Last time Ken was setting up to tap maple trees for sap to boil down to syrup. He has been boiling and now I am finishing and bottling
From the Kitchen. Parsnips! Parsnips are related to carrots. They are sweeter and get even sweeter when over wintered in the field. Some times their cores are tougher so I cut them lengthwise in quarters and slice out the centers if they seem tough. We are growing older open pollinated varieties as they have better flavor and we will be able to save the seed. The traditional way to prepare parsnips is as follows: scrub, slice and parboil to the al dente stage. Drain. Saute in butter in a heavy skillet until they just start to brown and caramelize. Add salt and pepper to taste and serve.
Ken also uses parsnips for pie! After making pie crust, he takes the parsnips and scrubs, slices, boils and runs through a food mill. Then he follows a pumpkin or squash pie recipe except he cuts the sugar to less than half. He usually uses a bit of cinnamon and mace.
Gobo or burdock is often daunting at first. Each spring I repeat our kinpira recipe we learned in Japan. It is well work the effort!
Start with a cast iron or heavy skillet. Toast some sesame seeds and set aside.

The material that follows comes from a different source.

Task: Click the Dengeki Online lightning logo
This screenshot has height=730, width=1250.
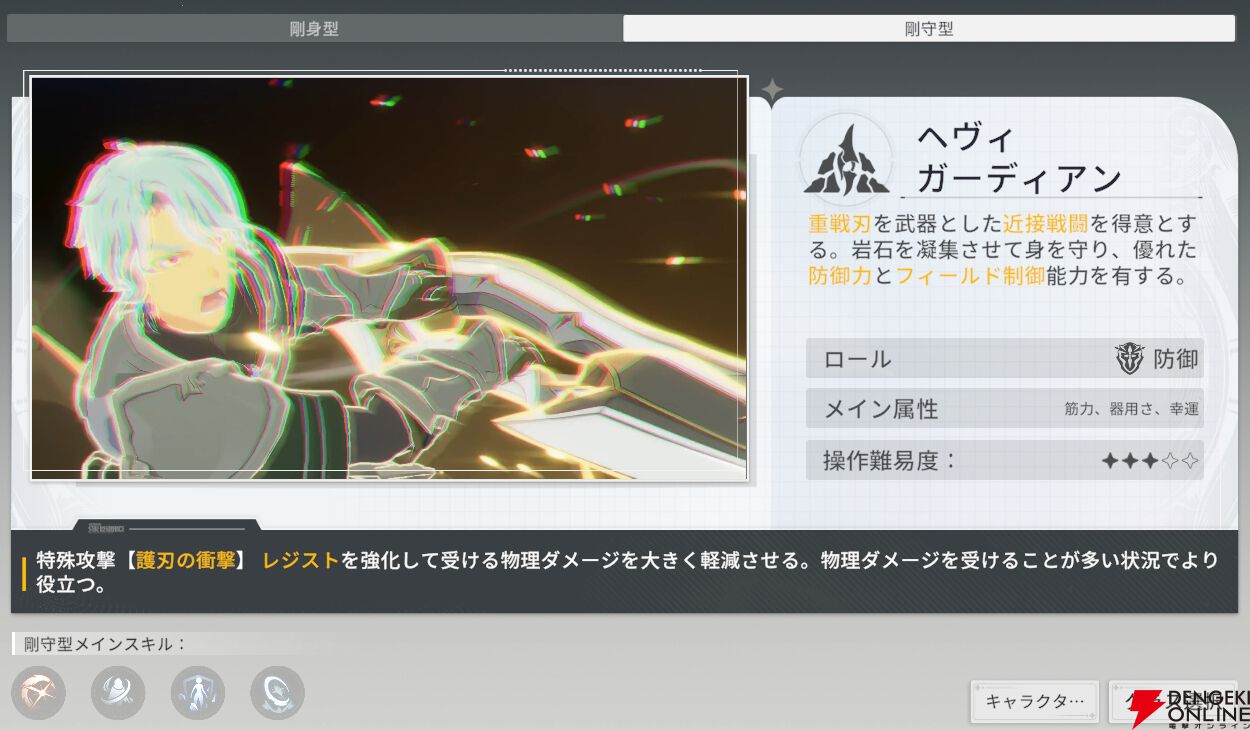Action: (1146, 707)
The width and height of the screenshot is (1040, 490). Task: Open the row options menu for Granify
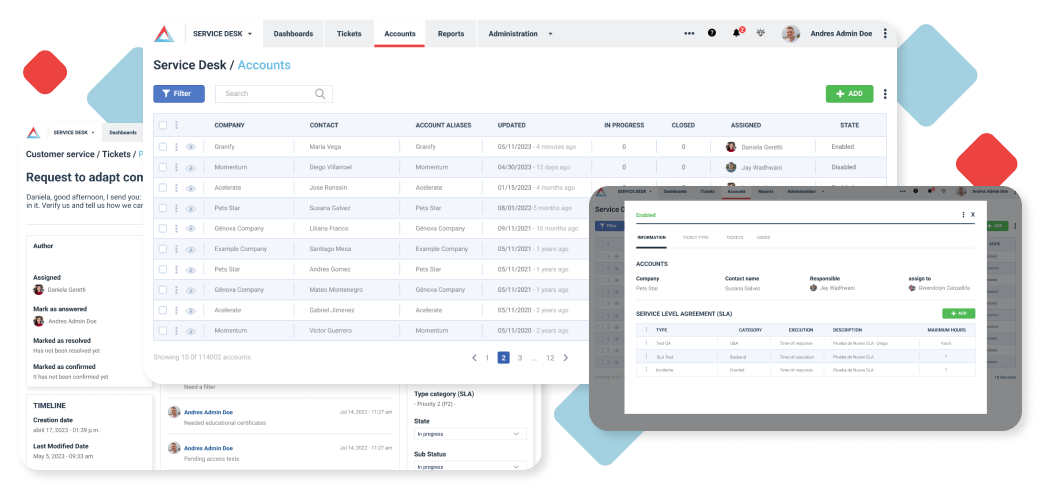coord(176,147)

Use a cooking fat or oil that can take heat, and add some dried hot red pepper flakes if desired. Add the vegetable that takes the longer cooking time (gobo in spring and green peppers in summer). Cook over high heat, and keep stirring. Add the second vegetable. Cook to al dente. Add a teaspoon to tablespoon of sugar, Stir to caramelize, but don't burn. Add a splash at a time of a sweet cooking wine like Japanese mirin or sherry. I use homemade parsnip wine. Finally add some good quality tamari or soy sauce. Top with the toasted sesame seeds and serve.
The sequence is important as the sugar and sweet wine seal in the flavors. Experiment as everyone seems to like a different ratio - some like it hotter, others like it sweeter or saltier. The end result is a toasted sweet, salty glazed vegetable with a bit of crunch. Delicious!